Leggendo gli Atti degli apostoli e le lettere di Paolo percepiamo che c’era una differenza tra i due. Si arrivò al punto che Paolo attirò l’attenzione di Pietro per un atteggiamento falso che aveva preso. Questo manca oggi nella Chiesa. È un gesto di profonda fraternità. Lasciar andare le cose non è fraterno, nè evangelico. A partire dalle differenza, ciascuno riconosce la missione dell’altro. Il Concilio di Gerusalemme ha dato a Paolo l’evangelizzazione dei pagani e a Pietro quella dei giudei. Una delle questioni era la conversione dei pagani.  Dovevano o no seguire la legge giudaica? Paolo era totalmente contrario, a partire dall’essere stato giudeo consapevole, formato alla scuola dei farisei. Per il bene del vangelo furono capaci di cambiare le loro mentalità. Chi crede nel Vangelo si considera un predicatore del vangelo. Pietro riceve le chiavi di un potere ma come dono  di servire nell’ordine spirituale e fare il bene. Sfortunatamente si pensa solo, invece, al potere come nel mondo civile. Gesù disse: “Tra di voi non sarà così ma colui che vorrà diventare grande tra voi, si farà vostro servo” (Mt 20,26).  Avevano una stessa fede: “Così, con diversi doni, hanno edificato l'unica Chiesa, e associati nella venerazione del popolo cristiano condividono la stessa corona di gloria” (Prefazio). La professione della fede di tutta la Chiesa è  la professione di fede di Pietro.

Cammino di comunità

La riflessione sui due apostoli fa ritornare la riflessione sulla vita di comunità, come preghiamo nella orazione finale e come ci è offerto negli Atti degli apostoli (At 2, 42).  La comunità continua ad essere il gruppo dei discepoli seguaci di Gesù che assumono l’unione come stile di vita.
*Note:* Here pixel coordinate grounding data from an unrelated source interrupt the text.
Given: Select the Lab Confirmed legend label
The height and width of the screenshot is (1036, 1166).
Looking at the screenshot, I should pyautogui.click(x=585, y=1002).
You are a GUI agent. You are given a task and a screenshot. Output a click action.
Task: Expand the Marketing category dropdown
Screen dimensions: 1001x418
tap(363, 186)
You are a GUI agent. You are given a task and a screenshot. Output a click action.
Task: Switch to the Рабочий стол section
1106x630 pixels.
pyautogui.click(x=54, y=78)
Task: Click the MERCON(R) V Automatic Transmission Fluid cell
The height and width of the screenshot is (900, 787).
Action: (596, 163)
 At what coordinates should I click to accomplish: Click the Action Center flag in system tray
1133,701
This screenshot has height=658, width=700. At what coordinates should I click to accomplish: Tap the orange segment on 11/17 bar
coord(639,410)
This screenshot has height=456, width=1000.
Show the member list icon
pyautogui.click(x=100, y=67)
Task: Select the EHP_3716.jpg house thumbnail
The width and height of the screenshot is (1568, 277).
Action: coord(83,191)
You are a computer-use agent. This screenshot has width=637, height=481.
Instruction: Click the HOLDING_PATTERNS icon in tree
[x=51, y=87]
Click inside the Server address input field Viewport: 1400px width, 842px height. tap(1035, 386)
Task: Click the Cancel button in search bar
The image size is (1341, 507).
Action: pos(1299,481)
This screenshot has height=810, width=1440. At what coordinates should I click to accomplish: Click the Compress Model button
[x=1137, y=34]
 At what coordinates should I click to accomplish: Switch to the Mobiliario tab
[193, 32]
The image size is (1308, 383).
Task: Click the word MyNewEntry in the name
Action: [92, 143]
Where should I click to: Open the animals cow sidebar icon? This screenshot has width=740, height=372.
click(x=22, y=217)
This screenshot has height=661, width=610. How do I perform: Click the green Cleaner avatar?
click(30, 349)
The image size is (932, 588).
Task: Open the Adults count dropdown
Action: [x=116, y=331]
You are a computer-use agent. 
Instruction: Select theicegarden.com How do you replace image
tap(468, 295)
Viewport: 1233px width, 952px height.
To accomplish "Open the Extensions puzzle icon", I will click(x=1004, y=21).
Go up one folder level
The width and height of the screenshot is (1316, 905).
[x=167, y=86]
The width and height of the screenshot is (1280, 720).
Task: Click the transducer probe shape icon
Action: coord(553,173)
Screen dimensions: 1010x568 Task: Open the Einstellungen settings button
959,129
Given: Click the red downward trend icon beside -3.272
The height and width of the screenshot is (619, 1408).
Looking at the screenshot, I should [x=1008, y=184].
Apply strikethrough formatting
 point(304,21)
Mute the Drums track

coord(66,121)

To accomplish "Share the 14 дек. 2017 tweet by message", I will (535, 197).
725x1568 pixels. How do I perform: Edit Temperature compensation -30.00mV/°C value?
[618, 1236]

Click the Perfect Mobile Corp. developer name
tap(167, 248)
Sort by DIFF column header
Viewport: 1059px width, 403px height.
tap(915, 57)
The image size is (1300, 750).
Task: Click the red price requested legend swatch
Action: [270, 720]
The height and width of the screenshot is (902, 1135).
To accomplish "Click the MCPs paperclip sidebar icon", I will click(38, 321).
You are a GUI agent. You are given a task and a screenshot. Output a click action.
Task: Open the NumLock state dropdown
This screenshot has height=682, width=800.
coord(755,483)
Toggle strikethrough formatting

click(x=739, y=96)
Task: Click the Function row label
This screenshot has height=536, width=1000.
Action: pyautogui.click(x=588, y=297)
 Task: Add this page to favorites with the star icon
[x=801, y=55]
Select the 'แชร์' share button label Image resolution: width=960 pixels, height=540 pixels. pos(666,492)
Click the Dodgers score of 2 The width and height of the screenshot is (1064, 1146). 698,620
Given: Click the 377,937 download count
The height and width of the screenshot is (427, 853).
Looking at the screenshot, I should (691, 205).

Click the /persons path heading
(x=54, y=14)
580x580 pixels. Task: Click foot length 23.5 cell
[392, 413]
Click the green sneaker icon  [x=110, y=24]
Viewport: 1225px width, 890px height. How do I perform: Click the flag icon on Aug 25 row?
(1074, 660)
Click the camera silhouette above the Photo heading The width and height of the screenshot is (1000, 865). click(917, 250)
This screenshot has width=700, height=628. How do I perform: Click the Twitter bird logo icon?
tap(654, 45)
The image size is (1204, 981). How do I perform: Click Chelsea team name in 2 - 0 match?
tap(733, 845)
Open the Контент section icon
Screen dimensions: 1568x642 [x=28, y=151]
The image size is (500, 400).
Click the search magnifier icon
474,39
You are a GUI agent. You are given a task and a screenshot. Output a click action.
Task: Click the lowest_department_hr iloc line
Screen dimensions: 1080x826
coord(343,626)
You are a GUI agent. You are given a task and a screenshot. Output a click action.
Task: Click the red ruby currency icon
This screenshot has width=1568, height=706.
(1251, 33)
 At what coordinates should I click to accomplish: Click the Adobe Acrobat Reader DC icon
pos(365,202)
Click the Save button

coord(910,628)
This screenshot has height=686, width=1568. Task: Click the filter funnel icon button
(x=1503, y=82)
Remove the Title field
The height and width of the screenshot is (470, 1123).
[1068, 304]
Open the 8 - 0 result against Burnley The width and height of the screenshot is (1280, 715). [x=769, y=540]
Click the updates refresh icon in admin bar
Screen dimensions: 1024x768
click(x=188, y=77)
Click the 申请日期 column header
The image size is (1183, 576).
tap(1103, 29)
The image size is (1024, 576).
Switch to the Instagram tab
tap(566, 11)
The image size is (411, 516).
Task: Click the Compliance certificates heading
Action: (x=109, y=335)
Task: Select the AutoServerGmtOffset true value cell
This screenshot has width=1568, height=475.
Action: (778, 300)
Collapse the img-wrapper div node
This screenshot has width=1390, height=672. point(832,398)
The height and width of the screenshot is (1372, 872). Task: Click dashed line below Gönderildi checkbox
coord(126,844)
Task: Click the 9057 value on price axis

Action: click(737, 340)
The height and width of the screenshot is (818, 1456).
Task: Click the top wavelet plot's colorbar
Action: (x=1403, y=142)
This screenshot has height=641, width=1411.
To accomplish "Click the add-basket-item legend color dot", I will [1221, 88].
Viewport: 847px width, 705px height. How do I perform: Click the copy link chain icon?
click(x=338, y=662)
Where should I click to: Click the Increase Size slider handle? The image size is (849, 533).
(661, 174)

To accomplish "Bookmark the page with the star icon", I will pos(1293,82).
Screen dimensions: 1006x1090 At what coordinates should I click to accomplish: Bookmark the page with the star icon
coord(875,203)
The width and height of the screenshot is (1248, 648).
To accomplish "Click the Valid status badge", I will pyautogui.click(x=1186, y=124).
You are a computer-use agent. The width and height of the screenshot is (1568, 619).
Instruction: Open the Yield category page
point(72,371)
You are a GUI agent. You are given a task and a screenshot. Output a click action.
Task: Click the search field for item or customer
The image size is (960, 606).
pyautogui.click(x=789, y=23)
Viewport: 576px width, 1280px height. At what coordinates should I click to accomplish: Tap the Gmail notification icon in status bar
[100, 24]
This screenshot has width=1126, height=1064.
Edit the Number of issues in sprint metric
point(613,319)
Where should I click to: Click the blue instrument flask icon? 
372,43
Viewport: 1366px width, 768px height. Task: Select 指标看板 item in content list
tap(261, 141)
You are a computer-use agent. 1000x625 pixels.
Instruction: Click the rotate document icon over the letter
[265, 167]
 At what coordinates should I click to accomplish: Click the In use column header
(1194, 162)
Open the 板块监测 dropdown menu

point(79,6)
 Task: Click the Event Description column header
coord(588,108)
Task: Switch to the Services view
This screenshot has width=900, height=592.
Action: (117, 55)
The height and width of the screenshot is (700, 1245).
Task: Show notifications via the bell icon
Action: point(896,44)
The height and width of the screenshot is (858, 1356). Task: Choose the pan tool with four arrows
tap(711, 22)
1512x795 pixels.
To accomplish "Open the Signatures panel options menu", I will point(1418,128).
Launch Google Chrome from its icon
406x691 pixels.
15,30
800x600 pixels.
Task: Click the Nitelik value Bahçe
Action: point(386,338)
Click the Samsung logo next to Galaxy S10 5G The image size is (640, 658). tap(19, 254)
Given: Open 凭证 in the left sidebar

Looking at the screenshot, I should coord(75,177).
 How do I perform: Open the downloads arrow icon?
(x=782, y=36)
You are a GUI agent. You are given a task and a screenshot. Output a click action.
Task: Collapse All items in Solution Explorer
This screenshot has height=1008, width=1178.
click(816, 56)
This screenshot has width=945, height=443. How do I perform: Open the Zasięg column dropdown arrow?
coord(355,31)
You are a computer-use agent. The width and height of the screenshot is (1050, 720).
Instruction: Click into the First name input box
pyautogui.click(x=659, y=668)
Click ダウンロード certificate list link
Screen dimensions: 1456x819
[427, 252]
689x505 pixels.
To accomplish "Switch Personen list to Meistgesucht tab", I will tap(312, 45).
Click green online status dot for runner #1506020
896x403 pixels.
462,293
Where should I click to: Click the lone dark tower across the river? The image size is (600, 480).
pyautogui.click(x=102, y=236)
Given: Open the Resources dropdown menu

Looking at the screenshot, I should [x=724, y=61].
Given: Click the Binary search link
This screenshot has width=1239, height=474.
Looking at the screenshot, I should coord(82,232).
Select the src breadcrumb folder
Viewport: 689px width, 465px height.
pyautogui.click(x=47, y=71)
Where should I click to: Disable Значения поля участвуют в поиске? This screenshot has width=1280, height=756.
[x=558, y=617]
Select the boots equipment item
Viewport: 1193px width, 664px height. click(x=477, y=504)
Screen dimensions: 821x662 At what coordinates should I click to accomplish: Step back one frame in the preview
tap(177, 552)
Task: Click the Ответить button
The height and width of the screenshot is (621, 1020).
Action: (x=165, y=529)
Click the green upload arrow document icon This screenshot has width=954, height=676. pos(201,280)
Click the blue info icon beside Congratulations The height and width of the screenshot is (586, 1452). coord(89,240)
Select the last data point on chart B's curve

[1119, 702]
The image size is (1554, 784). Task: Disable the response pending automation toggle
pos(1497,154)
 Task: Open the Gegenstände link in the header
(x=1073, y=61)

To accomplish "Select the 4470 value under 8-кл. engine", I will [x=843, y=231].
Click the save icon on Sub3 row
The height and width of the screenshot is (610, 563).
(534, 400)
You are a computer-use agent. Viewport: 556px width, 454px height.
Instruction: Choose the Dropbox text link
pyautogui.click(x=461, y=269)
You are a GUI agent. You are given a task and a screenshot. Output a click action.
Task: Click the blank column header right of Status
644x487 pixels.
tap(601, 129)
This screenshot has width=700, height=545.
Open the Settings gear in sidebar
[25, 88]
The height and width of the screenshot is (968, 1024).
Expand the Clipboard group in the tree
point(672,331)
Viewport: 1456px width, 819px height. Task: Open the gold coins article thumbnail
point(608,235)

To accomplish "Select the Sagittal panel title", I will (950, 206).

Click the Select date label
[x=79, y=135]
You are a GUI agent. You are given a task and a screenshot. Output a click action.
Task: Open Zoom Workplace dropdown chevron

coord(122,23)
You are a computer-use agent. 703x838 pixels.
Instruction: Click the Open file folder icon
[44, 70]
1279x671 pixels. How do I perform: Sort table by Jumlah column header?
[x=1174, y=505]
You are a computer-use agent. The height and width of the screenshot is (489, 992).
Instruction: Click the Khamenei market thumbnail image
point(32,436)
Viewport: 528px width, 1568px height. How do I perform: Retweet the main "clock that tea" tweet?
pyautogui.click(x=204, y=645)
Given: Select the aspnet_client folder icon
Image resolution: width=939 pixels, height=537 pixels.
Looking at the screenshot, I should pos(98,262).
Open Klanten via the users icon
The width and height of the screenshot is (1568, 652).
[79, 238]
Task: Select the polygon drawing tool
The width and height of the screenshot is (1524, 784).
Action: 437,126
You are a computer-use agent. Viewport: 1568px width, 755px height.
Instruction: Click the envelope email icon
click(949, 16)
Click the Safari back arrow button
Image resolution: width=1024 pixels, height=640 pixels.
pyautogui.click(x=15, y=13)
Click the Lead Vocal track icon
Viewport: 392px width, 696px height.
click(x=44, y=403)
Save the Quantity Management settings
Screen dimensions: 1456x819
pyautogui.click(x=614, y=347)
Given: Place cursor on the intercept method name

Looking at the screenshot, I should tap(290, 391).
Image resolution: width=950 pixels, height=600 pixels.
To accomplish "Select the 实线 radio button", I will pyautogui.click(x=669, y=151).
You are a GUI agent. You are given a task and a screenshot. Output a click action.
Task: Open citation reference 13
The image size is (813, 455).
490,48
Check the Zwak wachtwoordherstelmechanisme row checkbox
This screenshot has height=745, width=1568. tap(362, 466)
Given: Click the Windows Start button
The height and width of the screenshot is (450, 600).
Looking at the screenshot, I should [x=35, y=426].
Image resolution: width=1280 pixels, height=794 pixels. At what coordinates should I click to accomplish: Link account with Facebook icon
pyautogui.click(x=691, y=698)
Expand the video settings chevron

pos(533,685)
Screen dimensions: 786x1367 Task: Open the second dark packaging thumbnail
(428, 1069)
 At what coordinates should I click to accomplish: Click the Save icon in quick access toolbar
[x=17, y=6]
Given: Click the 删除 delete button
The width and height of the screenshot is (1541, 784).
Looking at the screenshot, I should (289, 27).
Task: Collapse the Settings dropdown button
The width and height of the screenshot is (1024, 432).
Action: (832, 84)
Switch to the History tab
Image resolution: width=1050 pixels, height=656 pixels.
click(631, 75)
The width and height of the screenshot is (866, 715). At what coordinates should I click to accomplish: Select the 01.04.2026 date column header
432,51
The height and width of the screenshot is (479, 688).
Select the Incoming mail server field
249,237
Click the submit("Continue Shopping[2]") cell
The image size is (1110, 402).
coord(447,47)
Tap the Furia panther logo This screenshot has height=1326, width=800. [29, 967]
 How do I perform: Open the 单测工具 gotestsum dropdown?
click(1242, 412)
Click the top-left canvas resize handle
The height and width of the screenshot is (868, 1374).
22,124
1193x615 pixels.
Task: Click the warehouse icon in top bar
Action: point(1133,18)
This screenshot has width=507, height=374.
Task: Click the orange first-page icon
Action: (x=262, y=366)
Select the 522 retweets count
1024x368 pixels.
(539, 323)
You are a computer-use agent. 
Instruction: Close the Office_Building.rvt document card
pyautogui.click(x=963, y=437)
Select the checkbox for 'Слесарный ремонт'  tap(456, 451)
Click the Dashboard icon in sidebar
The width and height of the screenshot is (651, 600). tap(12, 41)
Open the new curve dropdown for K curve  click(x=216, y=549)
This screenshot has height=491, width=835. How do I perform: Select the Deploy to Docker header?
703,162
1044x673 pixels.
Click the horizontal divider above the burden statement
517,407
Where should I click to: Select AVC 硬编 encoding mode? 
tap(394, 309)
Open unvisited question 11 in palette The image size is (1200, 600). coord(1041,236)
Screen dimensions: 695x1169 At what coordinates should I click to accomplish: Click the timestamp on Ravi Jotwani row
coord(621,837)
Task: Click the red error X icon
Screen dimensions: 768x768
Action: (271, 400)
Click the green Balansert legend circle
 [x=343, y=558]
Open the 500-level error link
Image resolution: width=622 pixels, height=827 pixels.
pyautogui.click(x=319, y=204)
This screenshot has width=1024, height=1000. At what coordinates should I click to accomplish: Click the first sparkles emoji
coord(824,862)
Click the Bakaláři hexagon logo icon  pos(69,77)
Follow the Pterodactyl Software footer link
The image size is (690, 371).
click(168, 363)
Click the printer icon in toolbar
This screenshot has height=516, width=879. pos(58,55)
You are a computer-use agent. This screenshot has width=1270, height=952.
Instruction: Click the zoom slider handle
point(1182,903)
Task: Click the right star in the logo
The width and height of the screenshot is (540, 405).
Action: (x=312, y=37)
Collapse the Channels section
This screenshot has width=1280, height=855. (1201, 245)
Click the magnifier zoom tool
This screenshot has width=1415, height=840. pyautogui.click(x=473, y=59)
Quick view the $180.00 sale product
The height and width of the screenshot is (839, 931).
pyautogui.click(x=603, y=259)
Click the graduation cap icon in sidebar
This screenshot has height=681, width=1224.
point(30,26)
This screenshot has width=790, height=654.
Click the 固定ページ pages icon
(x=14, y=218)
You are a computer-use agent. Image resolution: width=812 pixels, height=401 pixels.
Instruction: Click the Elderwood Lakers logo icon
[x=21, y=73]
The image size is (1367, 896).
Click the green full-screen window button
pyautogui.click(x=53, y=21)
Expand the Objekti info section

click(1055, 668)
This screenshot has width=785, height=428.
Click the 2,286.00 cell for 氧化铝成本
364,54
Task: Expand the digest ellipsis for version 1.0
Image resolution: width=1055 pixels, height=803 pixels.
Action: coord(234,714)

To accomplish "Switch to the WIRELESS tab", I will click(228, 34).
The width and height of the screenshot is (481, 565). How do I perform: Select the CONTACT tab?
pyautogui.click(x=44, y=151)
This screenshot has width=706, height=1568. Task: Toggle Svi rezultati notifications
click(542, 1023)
E si fortificano nell’insegnamento degli apostoli. Era il vangelo vivo che insegnavano. Non c’era il Nuovo Testamento. Ma erano uniti. L’unione li formava. Erano presenti alla frazione del pane (Eucaristia). Era l’alimento vivo. Erano uniti nella preghiera. È tutto ciò che ci manca! La festa di Pietro e Paolo può animare a cercare di più la comunità come luogo di formazione, di costruzione di Chiesa , di preghiera e di Eucaristia.

 

Letture:  At. 12,1-11;Salmo 33; 2 Tim. 4,6-8.17-18;Mt. 16,13-19.